▶ [What the task asks]: The answer must be a single number: the count of lines in the records below that contain the word "blue".

▶ [Exercise material]:
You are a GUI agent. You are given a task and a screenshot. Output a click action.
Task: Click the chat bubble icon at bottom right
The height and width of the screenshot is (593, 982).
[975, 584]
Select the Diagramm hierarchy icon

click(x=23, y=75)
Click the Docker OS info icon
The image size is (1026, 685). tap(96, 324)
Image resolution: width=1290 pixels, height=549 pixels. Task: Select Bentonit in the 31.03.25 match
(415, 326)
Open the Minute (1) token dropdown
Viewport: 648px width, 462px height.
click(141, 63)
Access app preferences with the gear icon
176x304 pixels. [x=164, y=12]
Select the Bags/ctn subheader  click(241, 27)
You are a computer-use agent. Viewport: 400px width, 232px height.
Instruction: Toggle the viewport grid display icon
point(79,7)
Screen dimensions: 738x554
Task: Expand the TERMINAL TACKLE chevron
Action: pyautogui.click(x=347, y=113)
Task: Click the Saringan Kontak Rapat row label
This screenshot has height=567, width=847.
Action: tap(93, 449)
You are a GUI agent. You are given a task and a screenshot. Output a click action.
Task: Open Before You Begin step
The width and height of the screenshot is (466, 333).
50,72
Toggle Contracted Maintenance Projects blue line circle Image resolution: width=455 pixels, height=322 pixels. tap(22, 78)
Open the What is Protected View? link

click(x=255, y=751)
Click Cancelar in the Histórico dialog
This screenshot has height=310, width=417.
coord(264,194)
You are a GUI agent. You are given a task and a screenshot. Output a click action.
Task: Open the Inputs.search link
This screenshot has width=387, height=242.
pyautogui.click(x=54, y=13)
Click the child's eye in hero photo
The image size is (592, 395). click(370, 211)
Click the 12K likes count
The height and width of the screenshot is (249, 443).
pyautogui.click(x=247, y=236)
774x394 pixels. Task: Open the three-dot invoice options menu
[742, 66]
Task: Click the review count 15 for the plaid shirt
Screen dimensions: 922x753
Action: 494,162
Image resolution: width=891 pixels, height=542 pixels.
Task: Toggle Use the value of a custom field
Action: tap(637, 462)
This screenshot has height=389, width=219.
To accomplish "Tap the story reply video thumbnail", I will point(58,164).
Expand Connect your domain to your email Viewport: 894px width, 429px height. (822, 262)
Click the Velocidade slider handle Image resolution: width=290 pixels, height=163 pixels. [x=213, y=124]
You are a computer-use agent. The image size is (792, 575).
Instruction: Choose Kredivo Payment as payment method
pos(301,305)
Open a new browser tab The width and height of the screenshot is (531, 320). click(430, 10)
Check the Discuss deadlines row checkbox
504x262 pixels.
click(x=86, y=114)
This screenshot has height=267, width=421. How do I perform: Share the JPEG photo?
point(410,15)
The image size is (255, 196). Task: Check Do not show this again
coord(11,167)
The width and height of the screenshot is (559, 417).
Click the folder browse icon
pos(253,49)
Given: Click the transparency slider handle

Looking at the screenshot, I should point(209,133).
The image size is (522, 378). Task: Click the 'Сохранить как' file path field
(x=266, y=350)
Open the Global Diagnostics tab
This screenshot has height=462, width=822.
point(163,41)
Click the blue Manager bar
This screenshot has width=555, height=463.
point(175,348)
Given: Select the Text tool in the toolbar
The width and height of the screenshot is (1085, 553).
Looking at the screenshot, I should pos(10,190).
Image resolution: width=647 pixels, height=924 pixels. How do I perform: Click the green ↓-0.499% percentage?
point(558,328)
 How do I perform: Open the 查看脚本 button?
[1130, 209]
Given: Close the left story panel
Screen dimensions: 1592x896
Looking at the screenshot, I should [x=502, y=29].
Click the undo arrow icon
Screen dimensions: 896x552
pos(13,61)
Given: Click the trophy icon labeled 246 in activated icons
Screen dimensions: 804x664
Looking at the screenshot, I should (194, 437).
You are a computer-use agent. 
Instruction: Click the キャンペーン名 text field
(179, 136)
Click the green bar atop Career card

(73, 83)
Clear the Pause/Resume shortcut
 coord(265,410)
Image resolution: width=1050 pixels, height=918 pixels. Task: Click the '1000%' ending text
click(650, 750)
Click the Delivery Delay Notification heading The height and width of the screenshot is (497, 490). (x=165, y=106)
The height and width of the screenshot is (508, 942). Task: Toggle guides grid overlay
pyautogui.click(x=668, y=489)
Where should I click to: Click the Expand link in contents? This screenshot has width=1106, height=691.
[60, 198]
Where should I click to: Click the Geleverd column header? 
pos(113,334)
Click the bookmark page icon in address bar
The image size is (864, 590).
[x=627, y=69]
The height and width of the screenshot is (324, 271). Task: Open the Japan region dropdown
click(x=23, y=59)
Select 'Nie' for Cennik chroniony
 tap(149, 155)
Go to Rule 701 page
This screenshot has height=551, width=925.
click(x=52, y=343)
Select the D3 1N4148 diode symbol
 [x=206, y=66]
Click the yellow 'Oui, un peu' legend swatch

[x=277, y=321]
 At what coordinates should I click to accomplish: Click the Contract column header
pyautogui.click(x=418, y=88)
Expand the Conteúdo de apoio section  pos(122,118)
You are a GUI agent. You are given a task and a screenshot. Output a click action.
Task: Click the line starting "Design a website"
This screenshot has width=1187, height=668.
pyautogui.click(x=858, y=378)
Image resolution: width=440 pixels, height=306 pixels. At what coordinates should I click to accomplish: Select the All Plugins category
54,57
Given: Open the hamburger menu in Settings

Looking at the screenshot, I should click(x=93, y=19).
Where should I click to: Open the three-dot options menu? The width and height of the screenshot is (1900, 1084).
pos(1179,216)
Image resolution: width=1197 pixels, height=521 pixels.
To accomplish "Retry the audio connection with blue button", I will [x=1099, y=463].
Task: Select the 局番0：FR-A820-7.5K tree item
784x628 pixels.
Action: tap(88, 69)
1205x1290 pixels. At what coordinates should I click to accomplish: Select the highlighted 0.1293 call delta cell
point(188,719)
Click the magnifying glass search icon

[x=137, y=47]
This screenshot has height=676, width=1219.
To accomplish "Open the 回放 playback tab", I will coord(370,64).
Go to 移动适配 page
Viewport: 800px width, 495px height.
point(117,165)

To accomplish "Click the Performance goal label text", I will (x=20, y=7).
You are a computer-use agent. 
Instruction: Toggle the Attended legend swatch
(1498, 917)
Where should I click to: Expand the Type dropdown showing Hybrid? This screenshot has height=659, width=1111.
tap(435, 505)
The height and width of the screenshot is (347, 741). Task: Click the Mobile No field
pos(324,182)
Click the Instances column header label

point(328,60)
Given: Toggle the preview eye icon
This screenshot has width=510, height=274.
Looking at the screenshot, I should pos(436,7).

▶ [Result of the exercise]: 3